** Available data follows **
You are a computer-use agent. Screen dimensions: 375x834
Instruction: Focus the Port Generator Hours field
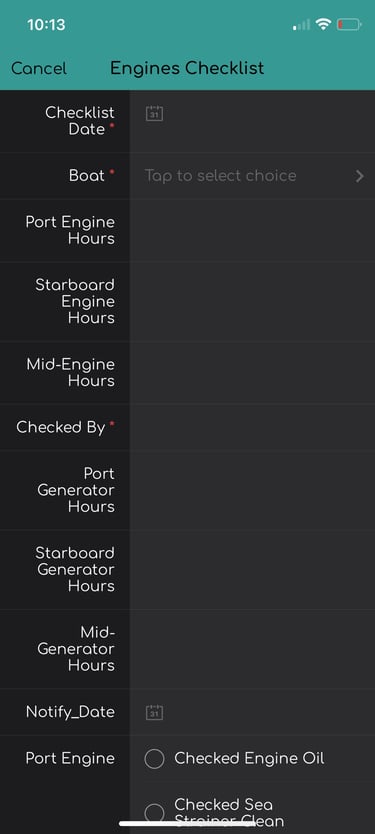[x=253, y=490]
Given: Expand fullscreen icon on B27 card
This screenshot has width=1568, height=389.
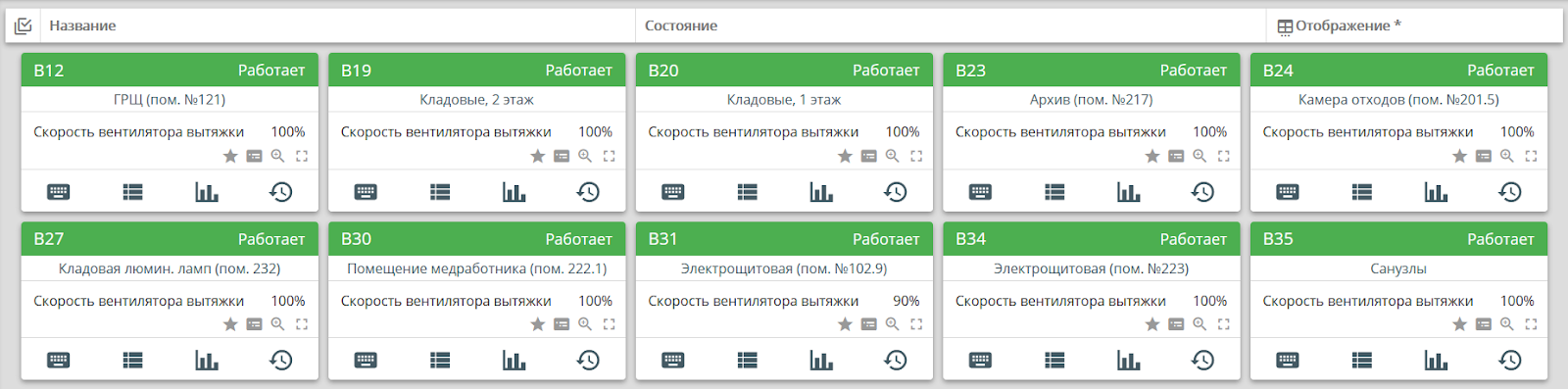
** End of Available data **
**Required action:**
Reproduce every record above exactly, but leave out the pictures.

**Answer to the problem:**
You are a computer-use agent. Screen dimensions: 375x834
Instruction: Focus the Port Generator Hours field
[x=253, y=490]
Given: Expand fullscreen icon on B27 card
This screenshot has width=1568, height=389.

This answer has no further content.